• [What is needed]: From the data below, repeat exactly the lines from the line with "Screen dimensions: 522x556" to the line with "Given: Open the Orders sidebar icon", both included.
::::::::
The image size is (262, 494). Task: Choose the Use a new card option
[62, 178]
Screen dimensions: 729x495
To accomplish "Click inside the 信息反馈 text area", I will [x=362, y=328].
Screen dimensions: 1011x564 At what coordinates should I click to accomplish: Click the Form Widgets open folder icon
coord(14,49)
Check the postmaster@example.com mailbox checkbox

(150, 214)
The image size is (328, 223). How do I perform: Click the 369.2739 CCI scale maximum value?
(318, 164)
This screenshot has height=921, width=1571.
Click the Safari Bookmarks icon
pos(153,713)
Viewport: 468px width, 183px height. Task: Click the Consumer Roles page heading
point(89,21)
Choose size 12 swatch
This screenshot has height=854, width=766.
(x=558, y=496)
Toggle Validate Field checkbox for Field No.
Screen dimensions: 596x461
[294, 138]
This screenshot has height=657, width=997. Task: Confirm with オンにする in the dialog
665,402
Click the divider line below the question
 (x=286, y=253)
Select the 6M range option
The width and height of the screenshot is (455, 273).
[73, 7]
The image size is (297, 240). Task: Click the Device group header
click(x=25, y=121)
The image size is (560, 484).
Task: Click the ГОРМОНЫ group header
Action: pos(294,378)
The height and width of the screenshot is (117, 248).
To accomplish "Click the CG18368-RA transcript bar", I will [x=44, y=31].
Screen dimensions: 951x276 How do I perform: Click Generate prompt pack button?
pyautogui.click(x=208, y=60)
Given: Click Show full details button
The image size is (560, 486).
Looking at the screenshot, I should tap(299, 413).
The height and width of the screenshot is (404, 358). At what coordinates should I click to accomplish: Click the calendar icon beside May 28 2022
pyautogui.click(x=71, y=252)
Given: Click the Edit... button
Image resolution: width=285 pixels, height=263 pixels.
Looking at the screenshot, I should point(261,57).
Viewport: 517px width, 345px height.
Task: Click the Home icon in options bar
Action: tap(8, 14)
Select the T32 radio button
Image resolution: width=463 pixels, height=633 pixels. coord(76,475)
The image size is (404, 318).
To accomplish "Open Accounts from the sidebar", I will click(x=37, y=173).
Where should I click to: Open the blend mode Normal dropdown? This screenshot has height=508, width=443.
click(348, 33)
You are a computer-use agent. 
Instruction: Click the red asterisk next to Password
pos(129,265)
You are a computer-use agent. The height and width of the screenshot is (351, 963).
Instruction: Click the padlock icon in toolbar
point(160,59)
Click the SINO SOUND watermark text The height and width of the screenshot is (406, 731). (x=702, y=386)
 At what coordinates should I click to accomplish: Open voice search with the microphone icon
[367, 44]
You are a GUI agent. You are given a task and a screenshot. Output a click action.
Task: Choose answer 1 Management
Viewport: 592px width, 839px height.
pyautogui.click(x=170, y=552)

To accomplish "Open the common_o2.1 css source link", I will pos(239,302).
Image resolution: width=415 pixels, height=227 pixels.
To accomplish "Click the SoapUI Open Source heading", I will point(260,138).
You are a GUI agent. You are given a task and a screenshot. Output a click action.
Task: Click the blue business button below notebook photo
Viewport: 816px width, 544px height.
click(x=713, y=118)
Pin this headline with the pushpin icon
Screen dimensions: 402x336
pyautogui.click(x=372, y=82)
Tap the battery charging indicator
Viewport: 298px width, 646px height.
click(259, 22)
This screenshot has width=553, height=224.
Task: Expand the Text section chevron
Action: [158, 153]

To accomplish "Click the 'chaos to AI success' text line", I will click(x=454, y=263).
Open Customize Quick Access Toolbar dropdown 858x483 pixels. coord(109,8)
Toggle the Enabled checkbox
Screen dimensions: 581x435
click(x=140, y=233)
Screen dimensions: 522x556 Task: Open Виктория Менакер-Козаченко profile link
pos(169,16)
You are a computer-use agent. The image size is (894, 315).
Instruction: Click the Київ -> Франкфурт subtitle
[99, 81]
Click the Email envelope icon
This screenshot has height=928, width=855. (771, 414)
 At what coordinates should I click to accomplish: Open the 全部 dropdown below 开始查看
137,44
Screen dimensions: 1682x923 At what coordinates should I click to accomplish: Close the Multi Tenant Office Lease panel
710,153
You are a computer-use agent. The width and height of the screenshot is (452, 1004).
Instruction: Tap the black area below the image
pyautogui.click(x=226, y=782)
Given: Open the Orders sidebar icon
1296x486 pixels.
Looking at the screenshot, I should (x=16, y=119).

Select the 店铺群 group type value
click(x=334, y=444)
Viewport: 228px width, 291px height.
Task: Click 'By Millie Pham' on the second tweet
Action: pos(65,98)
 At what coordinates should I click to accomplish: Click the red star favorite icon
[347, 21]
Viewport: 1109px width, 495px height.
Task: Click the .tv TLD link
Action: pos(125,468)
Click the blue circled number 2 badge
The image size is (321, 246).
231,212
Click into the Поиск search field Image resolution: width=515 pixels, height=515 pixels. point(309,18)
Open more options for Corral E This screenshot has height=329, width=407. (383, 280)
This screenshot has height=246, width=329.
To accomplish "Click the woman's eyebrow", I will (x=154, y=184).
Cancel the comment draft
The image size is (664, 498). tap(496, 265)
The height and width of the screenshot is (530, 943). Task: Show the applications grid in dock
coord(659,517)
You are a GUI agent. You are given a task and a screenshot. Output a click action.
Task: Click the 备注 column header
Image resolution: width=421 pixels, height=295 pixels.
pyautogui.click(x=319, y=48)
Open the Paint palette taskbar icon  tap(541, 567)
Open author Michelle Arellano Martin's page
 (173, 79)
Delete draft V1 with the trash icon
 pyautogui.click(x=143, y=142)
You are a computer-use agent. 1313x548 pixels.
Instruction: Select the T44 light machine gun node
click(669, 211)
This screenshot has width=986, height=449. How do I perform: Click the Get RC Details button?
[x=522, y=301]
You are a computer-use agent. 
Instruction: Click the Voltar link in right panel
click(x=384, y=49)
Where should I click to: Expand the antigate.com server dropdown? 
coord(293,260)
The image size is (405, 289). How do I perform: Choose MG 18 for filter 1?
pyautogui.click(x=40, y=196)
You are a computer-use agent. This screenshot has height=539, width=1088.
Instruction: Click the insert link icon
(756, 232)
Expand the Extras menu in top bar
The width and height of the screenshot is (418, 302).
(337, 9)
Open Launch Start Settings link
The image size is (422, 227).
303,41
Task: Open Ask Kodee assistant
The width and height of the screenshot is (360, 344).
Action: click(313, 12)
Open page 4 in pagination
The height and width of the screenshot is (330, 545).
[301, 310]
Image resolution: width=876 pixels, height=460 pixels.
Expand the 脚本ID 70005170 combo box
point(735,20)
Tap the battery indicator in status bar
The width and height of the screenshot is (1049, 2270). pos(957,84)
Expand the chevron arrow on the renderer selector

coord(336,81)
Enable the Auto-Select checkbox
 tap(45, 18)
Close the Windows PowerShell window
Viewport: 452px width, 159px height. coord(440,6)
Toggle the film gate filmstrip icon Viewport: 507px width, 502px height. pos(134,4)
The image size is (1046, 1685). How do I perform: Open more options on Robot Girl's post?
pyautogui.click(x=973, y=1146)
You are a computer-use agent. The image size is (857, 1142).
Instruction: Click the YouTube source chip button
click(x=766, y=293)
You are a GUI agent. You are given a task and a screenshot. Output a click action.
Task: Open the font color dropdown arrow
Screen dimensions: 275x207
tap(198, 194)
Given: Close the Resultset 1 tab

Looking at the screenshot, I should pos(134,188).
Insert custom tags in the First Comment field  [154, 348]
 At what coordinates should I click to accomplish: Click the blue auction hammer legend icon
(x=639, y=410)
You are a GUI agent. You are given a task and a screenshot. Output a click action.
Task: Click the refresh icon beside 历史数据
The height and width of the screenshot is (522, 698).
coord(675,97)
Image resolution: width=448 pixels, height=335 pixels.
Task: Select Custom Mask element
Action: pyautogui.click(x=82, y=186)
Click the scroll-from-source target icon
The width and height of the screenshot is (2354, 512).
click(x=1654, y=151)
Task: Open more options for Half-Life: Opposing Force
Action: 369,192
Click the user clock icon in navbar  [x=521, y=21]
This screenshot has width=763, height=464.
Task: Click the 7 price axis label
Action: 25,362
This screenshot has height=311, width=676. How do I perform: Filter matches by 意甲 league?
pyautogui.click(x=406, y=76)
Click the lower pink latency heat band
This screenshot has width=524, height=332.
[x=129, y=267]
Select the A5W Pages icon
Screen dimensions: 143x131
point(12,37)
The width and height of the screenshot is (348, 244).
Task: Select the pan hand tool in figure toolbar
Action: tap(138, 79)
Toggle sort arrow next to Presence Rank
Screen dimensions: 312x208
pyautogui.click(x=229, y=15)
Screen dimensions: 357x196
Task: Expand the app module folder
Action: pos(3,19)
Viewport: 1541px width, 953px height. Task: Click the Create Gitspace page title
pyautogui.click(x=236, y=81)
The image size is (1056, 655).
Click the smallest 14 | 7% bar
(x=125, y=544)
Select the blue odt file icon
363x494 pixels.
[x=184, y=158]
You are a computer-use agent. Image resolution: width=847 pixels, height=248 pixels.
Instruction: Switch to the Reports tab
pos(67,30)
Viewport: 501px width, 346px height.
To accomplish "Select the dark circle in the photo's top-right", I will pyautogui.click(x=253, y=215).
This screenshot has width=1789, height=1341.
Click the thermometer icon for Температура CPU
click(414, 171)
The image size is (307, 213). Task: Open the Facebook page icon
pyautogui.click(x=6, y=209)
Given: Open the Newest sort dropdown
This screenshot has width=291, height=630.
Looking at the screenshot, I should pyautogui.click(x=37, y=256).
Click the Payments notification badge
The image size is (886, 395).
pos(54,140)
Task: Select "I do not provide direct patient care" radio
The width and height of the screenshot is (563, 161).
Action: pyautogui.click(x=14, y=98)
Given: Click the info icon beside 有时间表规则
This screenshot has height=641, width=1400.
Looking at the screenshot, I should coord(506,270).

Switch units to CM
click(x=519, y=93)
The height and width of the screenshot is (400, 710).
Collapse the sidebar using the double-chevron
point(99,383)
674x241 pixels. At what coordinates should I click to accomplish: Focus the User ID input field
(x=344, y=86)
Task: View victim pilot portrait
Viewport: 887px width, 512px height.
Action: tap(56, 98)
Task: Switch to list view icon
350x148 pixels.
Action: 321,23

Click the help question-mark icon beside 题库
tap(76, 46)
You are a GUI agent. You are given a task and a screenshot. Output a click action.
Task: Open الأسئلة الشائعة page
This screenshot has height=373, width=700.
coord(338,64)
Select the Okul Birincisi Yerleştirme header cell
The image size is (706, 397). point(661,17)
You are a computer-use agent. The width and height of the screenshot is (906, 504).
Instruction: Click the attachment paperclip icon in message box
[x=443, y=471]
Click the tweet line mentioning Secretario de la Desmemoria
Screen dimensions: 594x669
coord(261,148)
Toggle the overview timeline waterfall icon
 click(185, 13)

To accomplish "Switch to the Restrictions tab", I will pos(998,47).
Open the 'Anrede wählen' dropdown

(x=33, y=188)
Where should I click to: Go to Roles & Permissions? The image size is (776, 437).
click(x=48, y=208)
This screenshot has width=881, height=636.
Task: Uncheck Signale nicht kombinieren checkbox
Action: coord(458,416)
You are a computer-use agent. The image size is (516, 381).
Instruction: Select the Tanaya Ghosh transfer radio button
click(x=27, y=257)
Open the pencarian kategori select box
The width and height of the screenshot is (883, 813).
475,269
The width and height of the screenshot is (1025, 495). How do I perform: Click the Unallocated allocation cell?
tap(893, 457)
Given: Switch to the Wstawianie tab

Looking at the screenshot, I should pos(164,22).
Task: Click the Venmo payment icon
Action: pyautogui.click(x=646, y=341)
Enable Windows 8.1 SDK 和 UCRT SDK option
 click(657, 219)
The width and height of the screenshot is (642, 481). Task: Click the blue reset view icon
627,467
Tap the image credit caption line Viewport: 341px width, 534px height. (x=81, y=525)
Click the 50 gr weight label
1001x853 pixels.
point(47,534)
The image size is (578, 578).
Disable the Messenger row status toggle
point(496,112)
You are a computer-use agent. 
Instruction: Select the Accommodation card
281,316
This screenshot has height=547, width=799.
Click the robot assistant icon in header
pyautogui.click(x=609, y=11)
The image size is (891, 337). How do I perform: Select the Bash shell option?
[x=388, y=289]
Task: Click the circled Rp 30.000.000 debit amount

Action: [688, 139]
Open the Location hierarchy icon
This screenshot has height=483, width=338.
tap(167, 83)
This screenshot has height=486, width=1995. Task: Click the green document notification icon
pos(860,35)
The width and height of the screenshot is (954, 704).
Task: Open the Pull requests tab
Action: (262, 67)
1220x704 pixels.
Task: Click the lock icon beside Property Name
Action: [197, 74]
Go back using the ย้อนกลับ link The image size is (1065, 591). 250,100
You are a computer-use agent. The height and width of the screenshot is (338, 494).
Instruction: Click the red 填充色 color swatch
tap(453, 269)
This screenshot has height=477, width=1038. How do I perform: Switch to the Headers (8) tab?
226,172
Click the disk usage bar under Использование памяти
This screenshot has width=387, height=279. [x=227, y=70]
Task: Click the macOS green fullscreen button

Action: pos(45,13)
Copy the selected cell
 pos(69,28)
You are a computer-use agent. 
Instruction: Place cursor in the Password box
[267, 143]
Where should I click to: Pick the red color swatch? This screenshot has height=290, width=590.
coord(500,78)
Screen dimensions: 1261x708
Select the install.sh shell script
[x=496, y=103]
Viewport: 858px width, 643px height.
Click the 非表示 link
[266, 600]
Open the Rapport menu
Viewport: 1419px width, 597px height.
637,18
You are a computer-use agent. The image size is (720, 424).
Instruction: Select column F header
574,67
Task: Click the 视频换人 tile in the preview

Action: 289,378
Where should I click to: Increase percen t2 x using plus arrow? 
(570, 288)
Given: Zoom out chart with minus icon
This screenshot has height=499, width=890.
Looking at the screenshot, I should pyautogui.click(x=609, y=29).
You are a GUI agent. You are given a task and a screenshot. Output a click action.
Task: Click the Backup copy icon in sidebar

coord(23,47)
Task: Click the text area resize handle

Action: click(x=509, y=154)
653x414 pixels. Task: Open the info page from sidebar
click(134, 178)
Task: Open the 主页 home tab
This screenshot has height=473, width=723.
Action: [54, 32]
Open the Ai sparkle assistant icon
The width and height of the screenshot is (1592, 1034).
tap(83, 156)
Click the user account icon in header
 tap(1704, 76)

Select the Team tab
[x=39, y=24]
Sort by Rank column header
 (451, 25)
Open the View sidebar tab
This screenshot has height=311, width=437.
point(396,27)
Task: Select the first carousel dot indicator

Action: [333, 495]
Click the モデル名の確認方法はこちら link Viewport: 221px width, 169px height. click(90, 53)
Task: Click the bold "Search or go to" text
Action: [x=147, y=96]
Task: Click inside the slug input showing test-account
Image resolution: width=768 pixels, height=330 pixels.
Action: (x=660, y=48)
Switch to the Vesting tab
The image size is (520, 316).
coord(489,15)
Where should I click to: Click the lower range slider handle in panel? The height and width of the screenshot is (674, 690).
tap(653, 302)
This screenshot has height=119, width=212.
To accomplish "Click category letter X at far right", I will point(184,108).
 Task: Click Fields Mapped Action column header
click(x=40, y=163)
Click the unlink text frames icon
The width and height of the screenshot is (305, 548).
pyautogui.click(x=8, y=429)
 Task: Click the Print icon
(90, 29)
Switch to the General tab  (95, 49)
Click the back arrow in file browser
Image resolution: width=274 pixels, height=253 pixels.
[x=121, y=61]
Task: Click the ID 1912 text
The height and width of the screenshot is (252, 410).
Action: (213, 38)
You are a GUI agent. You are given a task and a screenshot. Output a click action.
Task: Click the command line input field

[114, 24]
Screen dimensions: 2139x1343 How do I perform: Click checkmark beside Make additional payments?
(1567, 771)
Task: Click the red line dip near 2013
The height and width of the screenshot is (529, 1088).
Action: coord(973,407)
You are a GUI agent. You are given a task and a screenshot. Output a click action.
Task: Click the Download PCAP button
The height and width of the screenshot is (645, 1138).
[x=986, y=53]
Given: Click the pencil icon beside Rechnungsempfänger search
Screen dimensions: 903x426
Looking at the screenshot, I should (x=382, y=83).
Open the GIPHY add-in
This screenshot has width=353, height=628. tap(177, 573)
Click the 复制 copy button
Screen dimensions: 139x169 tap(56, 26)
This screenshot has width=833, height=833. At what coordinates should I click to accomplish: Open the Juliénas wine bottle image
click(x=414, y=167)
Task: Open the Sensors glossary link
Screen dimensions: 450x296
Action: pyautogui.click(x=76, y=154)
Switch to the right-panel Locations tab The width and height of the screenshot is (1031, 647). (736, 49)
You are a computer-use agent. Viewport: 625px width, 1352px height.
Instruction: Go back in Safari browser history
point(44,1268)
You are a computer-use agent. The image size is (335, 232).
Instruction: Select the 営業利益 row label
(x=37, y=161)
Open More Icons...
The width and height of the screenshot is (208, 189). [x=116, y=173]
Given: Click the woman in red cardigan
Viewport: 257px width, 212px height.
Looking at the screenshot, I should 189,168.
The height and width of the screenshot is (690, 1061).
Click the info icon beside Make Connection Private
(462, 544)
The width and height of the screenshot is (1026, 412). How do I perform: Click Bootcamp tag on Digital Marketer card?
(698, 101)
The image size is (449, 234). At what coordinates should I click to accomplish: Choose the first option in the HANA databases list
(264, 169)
::::::::
• [Exercise output]:
Screen dimensions: 522x556 Task: Open Виктория Менакер-Козаченко profile link
pos(169,16)
You are a computer-use agent. The image size is (894, 315).
Instruction: Click the Київ -> Франкфурт subtitle
[99, 81]
Click the Email envelope icon
This screenshot has height=928, width=855. (771, 414)
 At what coordinates should I click to accomplish: Open the 全部 dropdown below 开始查看
137,44
Screen dimensions: 1682x923 At what coordinates should I click to accomplish: Close the Multi Tenant Office Lease panel
710,153
You are a computer-use agent. The width and height of the screenshot is (452, 1004).
Instruction: Tap the black area below the image
pyautogui.click(x=226, y=782)
Given: Open the Orders sidebar icon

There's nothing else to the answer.